Buket Uzuner
Attilâ İlhan’ın şehrin bir yanında bir kaşı havada, başında kasketi ve boynunda atkısıyla yaşamadığını düşünmek bile içimi ürpertiyor. Çünkü; yirmi yıl önce Attilâ İlhan’a kızarıp bozararak : ‘Siz benim biraz imkânsız sevgilim, biraz babam ve biraz da arkadaşımsınız’ dediğimde ciddiydim. Bu hep öyle oldu, ona kızdığım zamanlarda da şimdi de; hep öyledir. O gülmüştü. Ama tabii bir yazarı başka yazarların takdiri besler.

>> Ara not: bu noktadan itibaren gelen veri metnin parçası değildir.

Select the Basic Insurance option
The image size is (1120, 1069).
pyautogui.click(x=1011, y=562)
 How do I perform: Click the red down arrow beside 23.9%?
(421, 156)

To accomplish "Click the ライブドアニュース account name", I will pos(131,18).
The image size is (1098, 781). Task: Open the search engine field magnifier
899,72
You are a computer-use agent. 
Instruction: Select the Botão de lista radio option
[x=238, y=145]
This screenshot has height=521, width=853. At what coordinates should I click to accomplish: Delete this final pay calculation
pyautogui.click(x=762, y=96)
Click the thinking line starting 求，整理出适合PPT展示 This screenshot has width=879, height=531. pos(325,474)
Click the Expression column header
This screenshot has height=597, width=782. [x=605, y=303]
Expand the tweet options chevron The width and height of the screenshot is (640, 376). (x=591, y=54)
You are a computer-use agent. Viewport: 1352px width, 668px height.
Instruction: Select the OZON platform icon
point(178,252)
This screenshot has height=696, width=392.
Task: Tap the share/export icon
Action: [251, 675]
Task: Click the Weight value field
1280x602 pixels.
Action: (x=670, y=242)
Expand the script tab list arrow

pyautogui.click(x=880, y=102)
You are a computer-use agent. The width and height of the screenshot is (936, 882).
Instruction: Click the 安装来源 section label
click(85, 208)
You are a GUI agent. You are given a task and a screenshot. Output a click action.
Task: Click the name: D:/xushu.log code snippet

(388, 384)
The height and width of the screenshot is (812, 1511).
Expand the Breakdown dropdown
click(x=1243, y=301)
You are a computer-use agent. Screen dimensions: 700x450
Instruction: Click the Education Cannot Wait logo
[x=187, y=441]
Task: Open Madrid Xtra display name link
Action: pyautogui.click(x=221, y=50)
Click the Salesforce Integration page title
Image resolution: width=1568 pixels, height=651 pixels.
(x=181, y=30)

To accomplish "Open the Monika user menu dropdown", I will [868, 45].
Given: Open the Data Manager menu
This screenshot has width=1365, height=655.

Attilâ İlhan yalnızca kendi kuşağını değil, sonraki iki kuşağı da şiirleri ve romanlarıyla etkilemiş Türk edebiyatının en önemli ustalarındandır. Düşüncelerini, siyasi duruşunu beğenirsiniz, beğenmezsiniz, ama şiirlerine kayıtsız kalamazsınız. Kalmış olsanız bile ya ailenizden biri, ya da sevgiliniz size bir gün bir Attilâ İlhan şiiri ya okumuştur; ya da bekleyin: okuyacaktır. Ciddi ve sanatsal edebiyatın da popüler olabileceğini, halk tarafından sevilebileceğinin en büyük örneklerindendir. Şiirlerinde Türkçe metafor sağanaklarını hülyalı samanyoluna çevirebilen bir sihirbazdır o.
Attilâ İlhan, ilkgençliğimde bana destek olan en önemli edebiyatçılardandır; Kumral Ada-Mavi Tuna adlı romanımı kendisine ithaf etmemin nedeni ona bir anlamda teşekkür etmek içindi. Bu romanı kendisine de imzalattıklarını gülerek haber vermişti. Yokluğunu hissedeceğim, hissedeceğiz.